(Pixel coordinate grounding data)
────────────────────

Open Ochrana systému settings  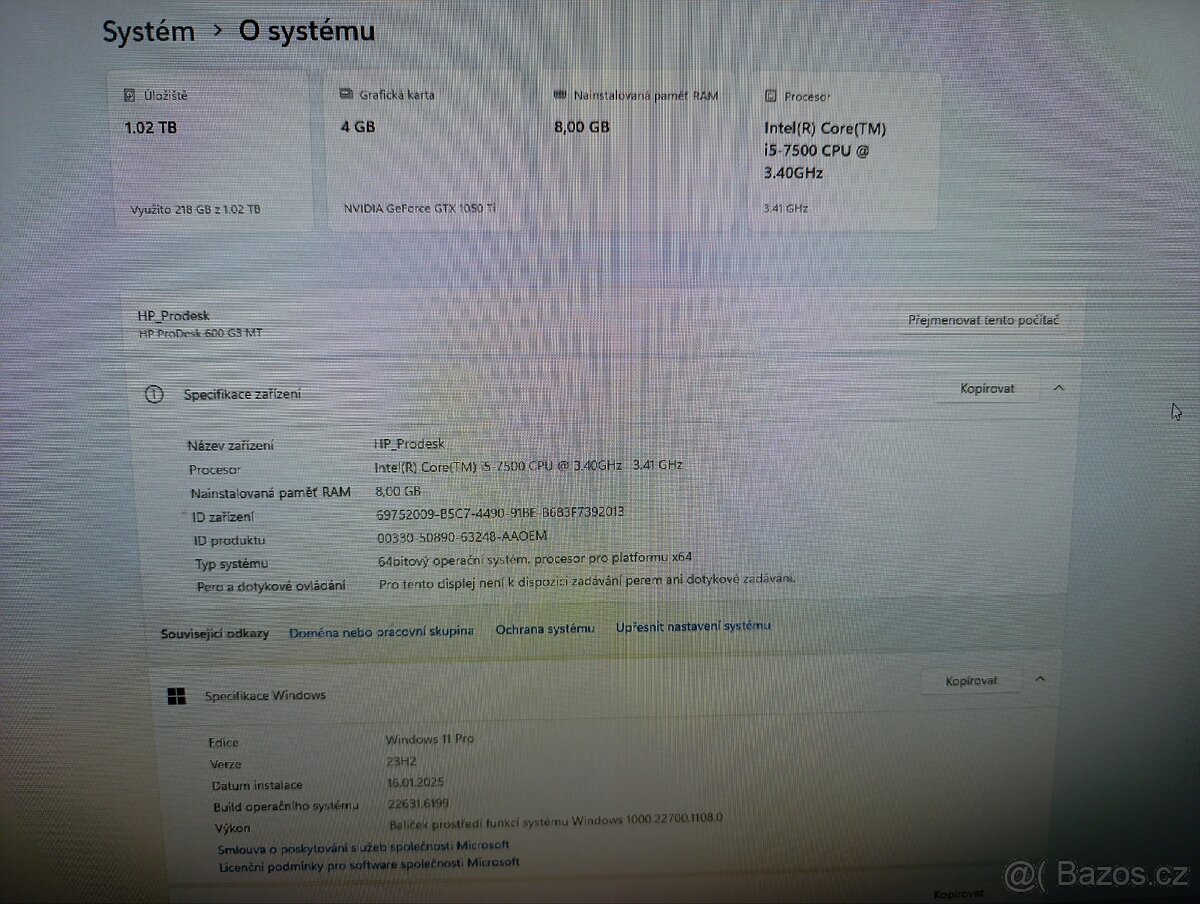click(x=545, y=629)
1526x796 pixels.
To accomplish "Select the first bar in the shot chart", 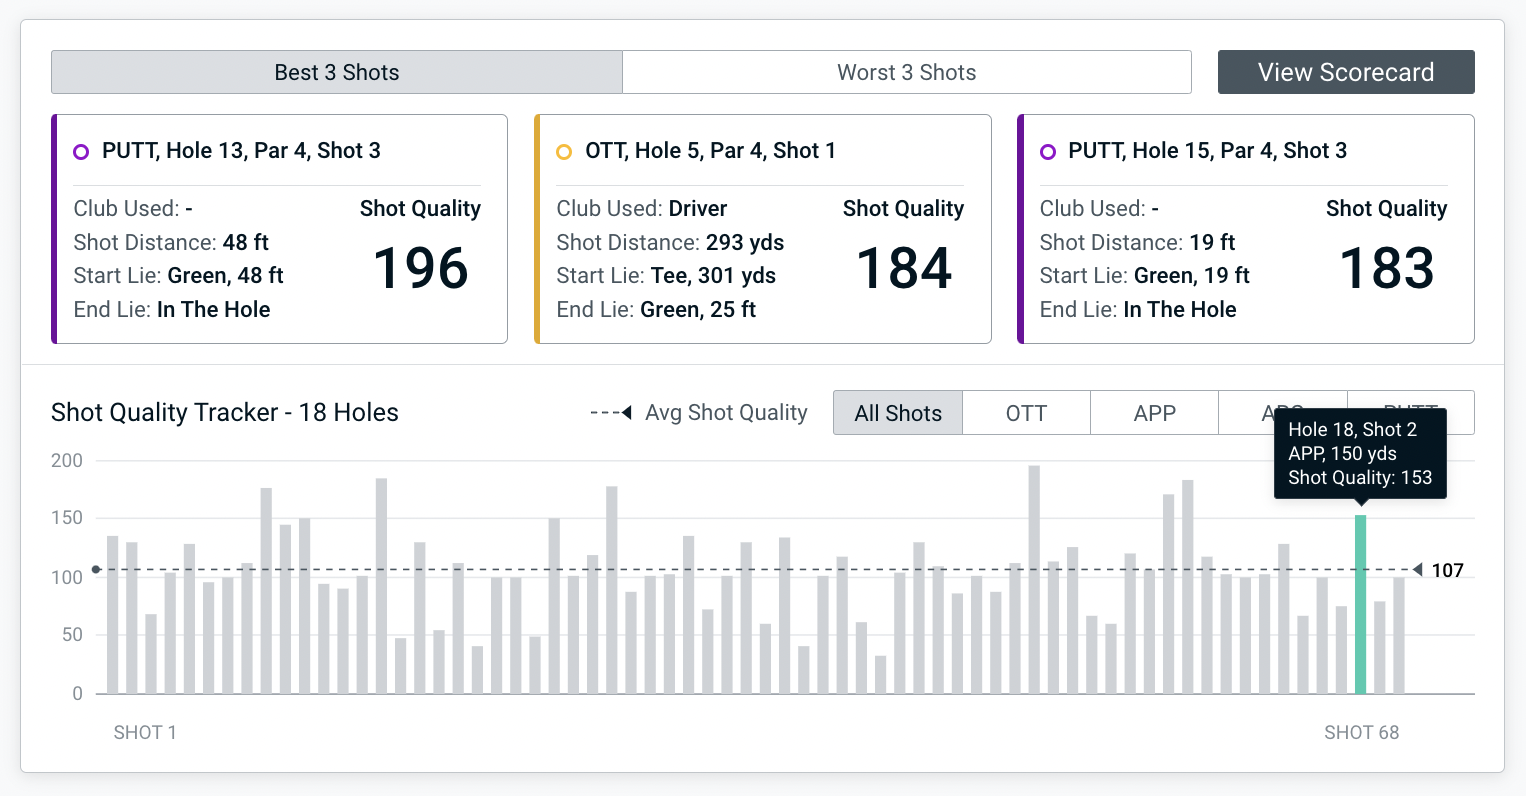I will pyautogui.click(x=113, y=615).
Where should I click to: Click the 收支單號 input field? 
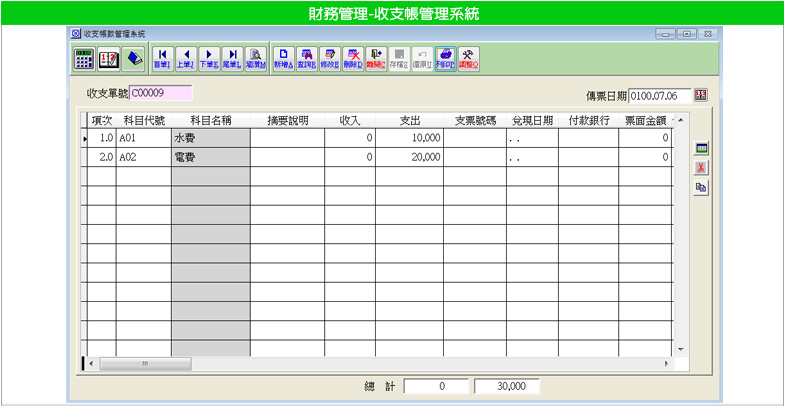[161, 94]
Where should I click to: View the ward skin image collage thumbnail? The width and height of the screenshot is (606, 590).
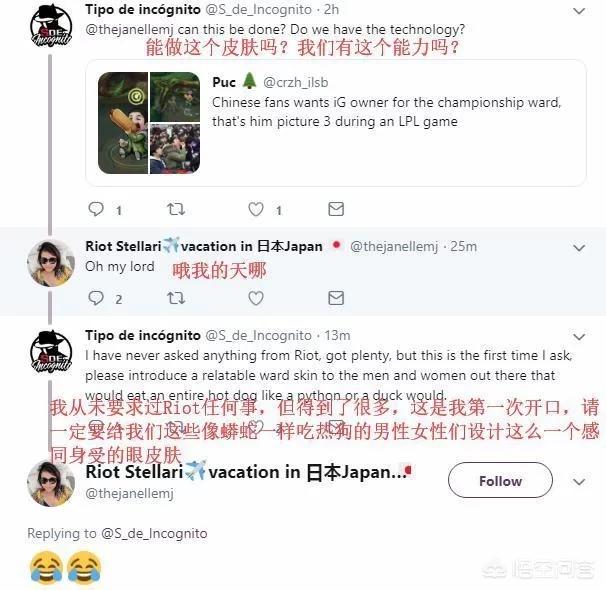pos(149,123)
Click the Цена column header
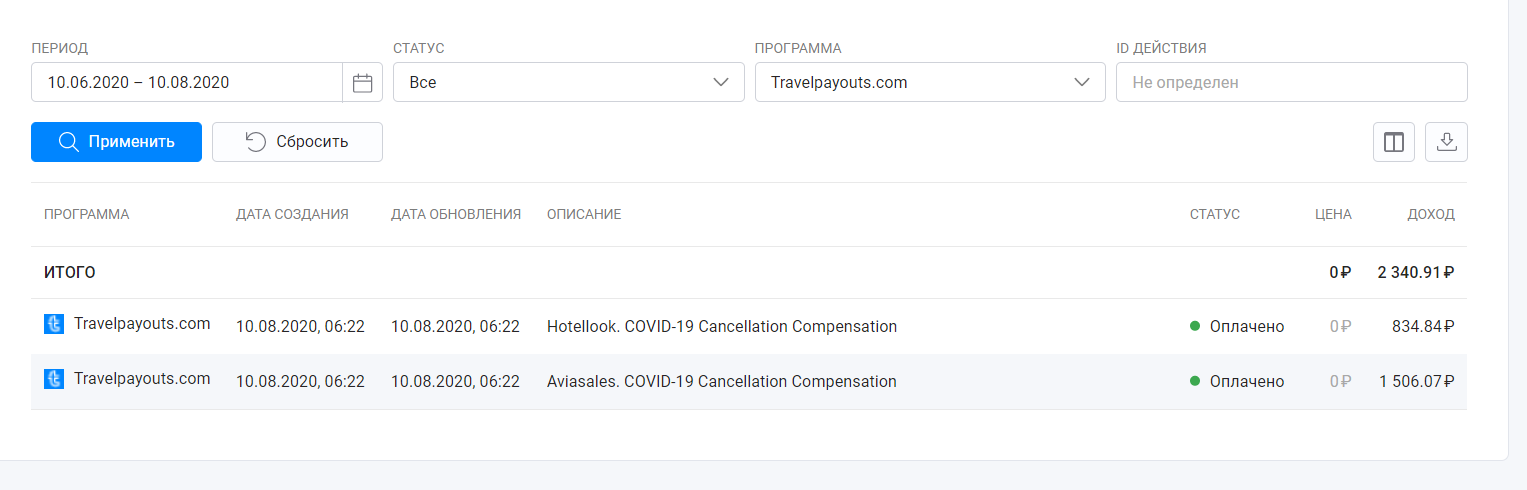This screenshot has width=1527, height=490. click(x=1333, y=214)
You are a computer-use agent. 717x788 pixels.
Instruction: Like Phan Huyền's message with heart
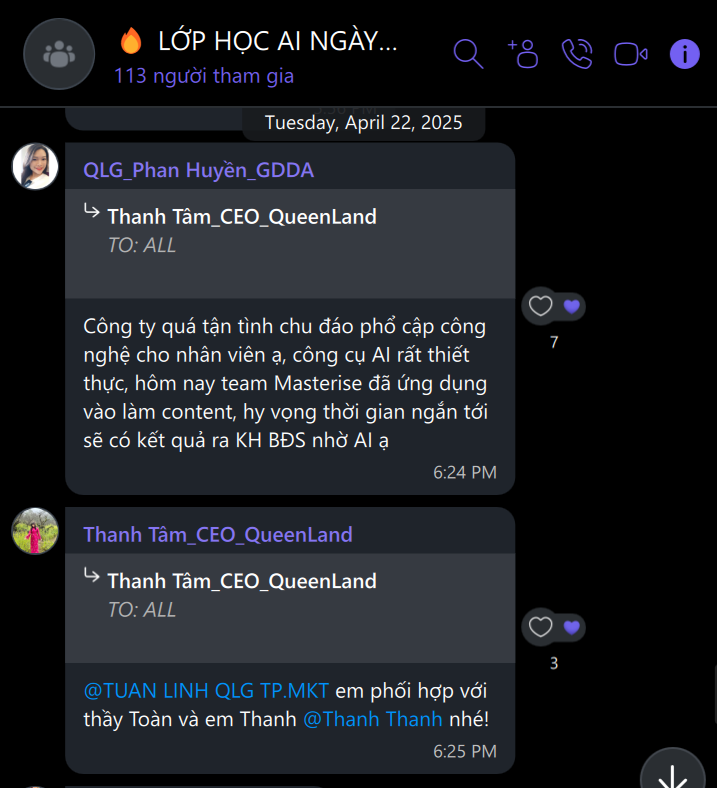pos(541,306)
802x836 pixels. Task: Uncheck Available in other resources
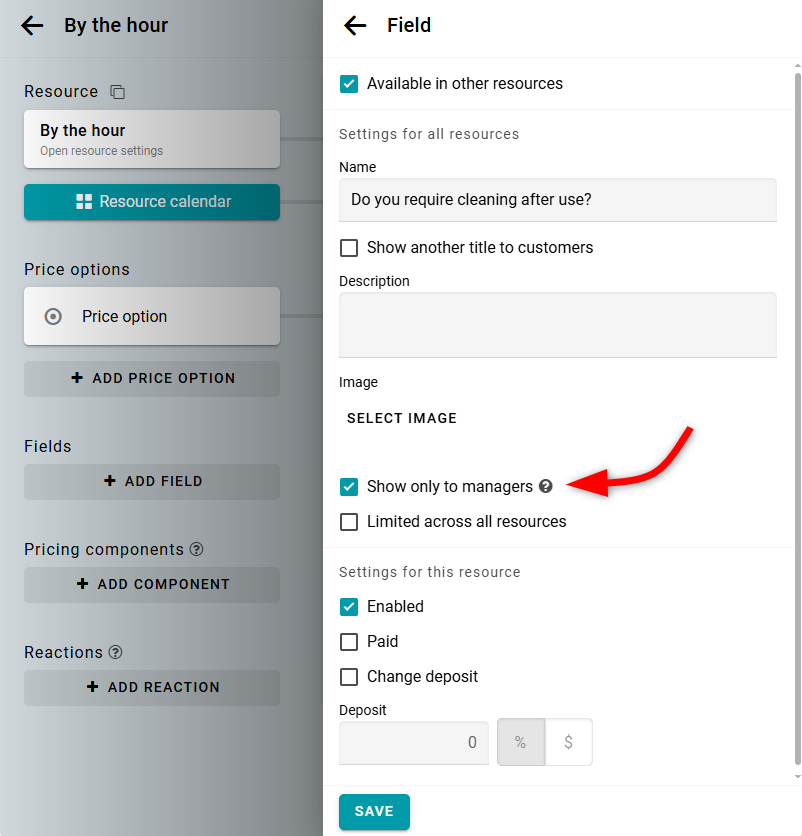349,84
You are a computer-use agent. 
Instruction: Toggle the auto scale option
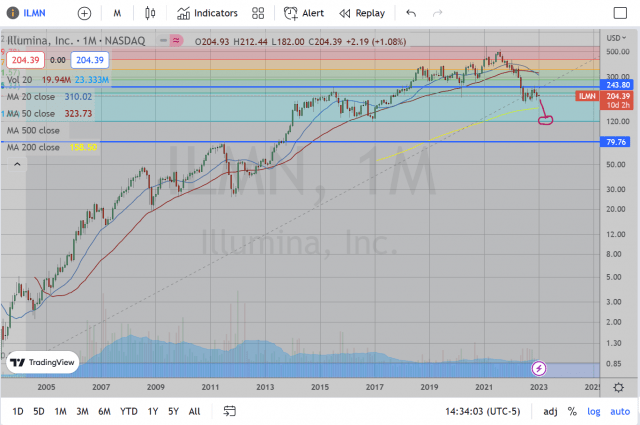tap(620, 411)
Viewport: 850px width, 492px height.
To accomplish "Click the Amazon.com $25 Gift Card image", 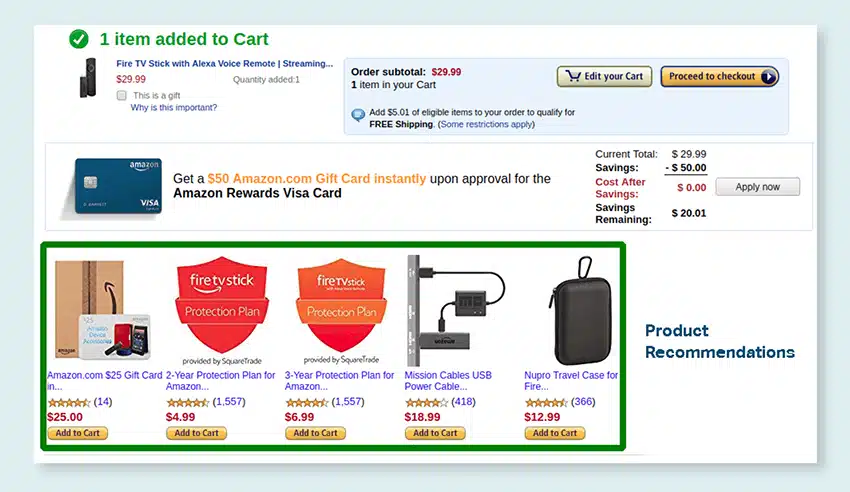I will 104,310.
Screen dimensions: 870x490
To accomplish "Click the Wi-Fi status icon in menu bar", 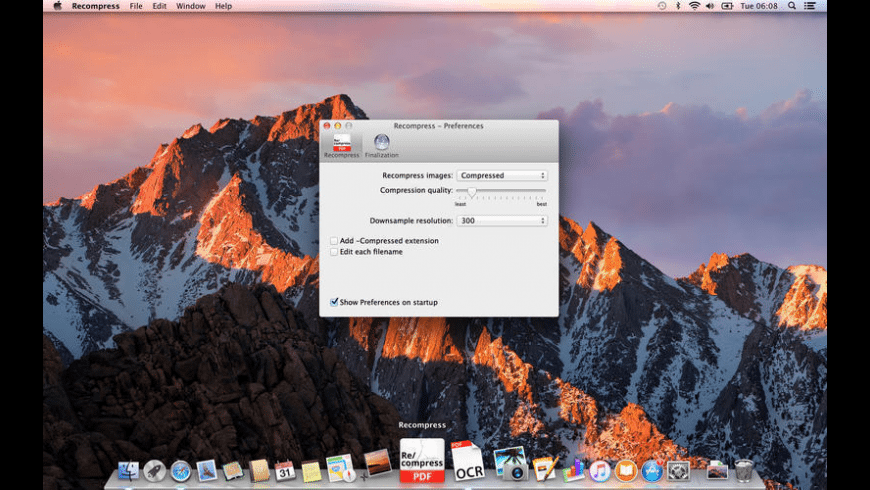I will [x=694, y=6].
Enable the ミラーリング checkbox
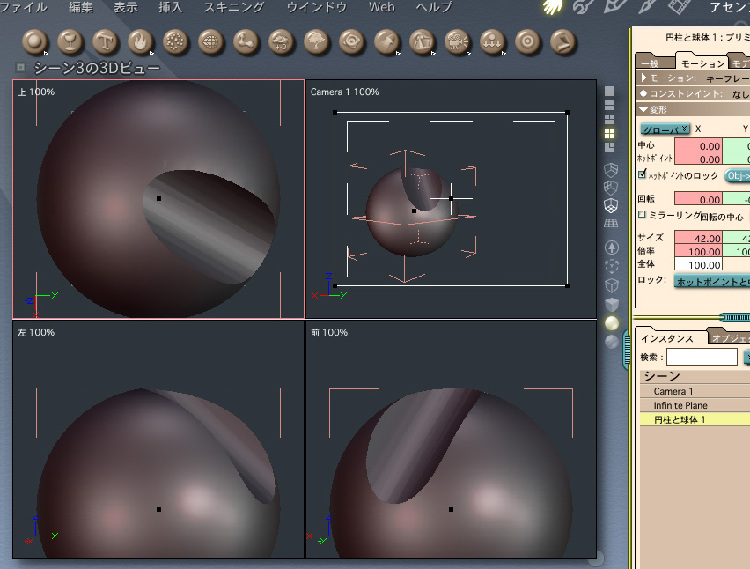Screen dimensions: 750x569 (642, 214)

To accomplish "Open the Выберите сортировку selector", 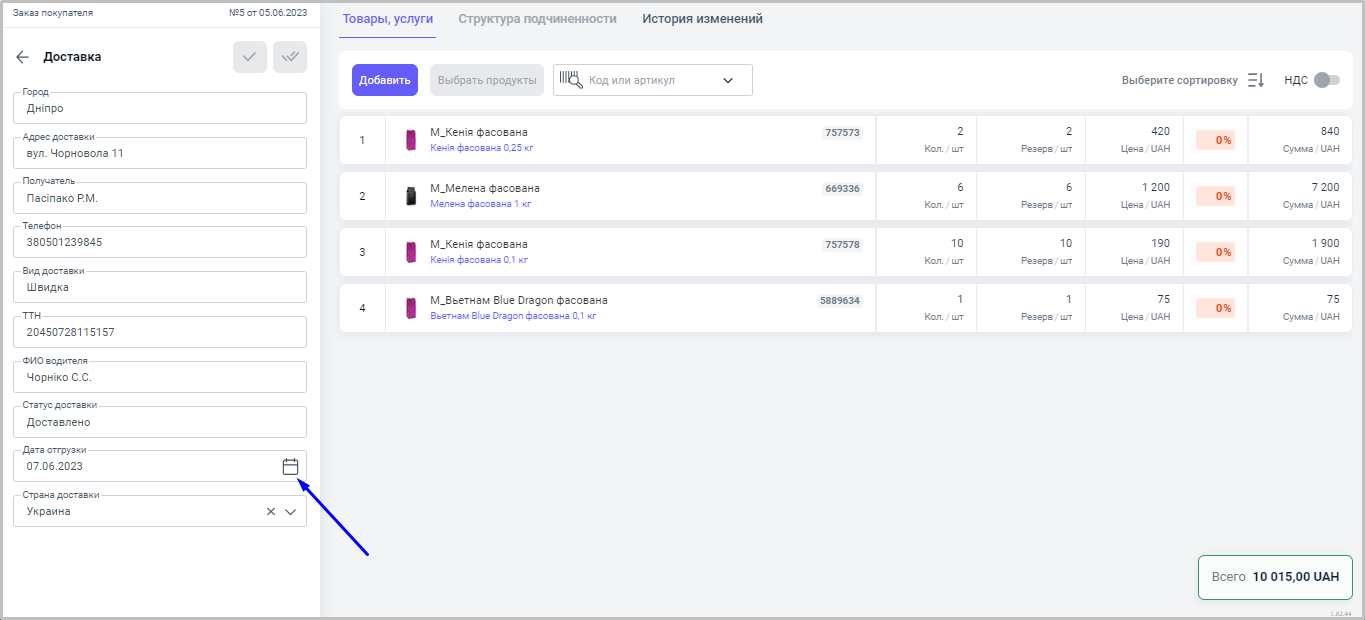I will pyautogui.click(x=1179, y=80).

────────────────────

**INSTRUCTIONS TO FOLLOW**.
Please return all lines above in which the string "computer" is found.

**RESULT FOR THIS EXERCISE**.
You are a computer-use agent. 717x788 pixels.
You are a computer-use agent. 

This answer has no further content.